◆ **Page text**:
--------------------------------------------------
I resented what you represented. If you were successful, I resented success. If you were happy, I resented happiness.
If you were popular, I resented popularity. Ah, that phony SOB, I can tell you something about him. Uh why would I do that?
Why would I do that? All my life I wanted to get my licks in. I've been given more than my share of chances in life and everything that you'd want.
And from the time I've been a little boy, every place I've ever wanted to go, I've been. And everything I've ever wanted to do, I've done. And everybody I've ever wanted to meet, I've met.
I've had a fabulous life and no qualifications to do a whole lot of it. It's just that you people I've had nine jobs since I sobered up and I never asked for one of them. People would come to me and said, "We we got a business.
We'd like to know if you'd manage this or if you'd do that or you'd do something else." And isn't it interesting that these people seen something in me that I never thought I had and I couldn't see him in myself. And when Winnie and I split up, I was 11 and 1/2 years sober. And a fellow who I brought to Alcoholics Anonymous who owned four of the largest custom design jewelry stores in Vancouver, phoned me up one day and he said, "Lou, he said, would you have lunch with me?" And I went to have lunch with me and he said, "You know, he said, I've watched you an ad and he said that I don't know what the hell you're doing driving a truck." Well, that's all I'd ever done, so that's why I was driving a truck.
He said, "How would you like to manage my main jewelry store?" And I said I'd love it. And why I said that, I have no idea, so don't ask me. I put an ad in the paper and I sold citywide cartage, moving and storage and about 6 weeks later, I was sitting at 12th and Granville as manager of Ragnar Jewelers, custom design jewelries.
And he went to the to the bank that first morning and a lady come in, she owned Sabbas Brothers ladieswear, Mrs. Sabbas. And she dumped some gemstones out on a burgundy pet felt pad and said, "What can you do with these?" And I felt like saying, "Puke." You know, I thought, "How in the name of God did you get yourself in this mess?" I didn't know an emerald was green or a ruby was red and I'm in this bloody jewelry store.
And Ragnar come back and he straightened this mess out. And that night we were leaving, he said, "You forget about any AA meetings tonight, Lou." He said, "I want you to write down every possible reason why a lady wouldn't want to buy a piece of jewelry in this store." And what he was talking about was handling objectives. You see, we don't like no.
--------------------------------------------------
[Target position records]
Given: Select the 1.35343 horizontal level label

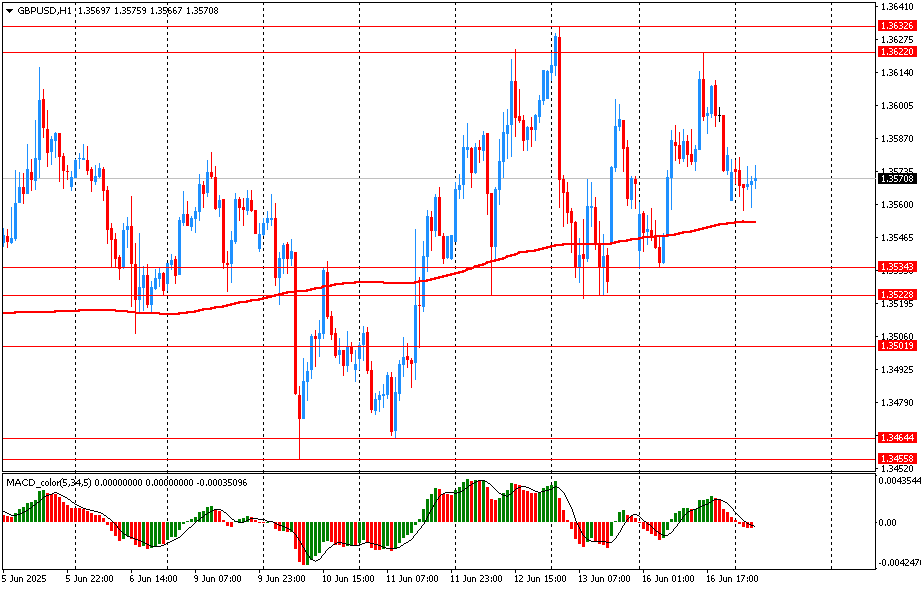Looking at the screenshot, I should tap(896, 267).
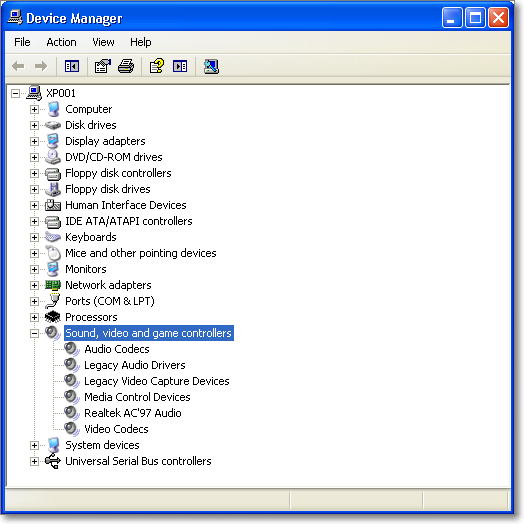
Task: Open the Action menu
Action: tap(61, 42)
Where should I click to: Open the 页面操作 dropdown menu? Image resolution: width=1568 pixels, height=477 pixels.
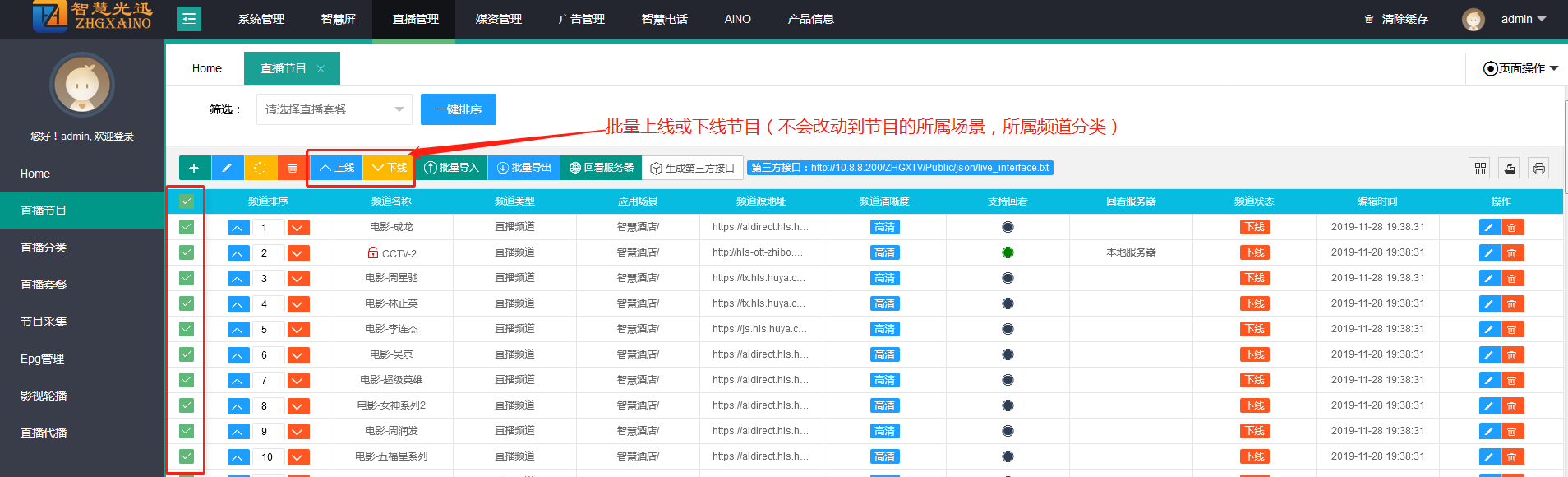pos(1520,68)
--------------------------------------------------
◆ **Given problem**: Go on with the recovery talk about managing the jewelry store, shown above, from the point where it stops.

◆ **Exercise result**:
We love yeses, but we don't like no. And so I worked there and he worked with me my first month and our first month at the end of it, they totaled up their sales and his was $7,800 and mine was $33,471 my first month and I've been selling something ever since. And I think it's great.
And I worked there 3 years and I quit and I went selling Electrolux vacuum cleaners in North Vancouver to get some experience in rejection. I'll tell you you sure as hell get it there. >> >> They still tell that They still tell that story apparently.
I am there, but uh around Electrolux sometimes about me and this lady in North Vancouver and why I did it, I don't know. Don't ask me. But they'd give them one of them pep talks, you know, they give you in the morning.
I flew out of there like a bullet and out to Deep Cove and I rang this lady's doorbell. And she came to the door and I gave her my card and I said, "Good morning. I'm Mr.
Finnemore. I'm your Electrolux representative in this area now." And I never knew a door could be slammed that how hard and a house still stay upright. Honest to God, that whole thing just vibrated.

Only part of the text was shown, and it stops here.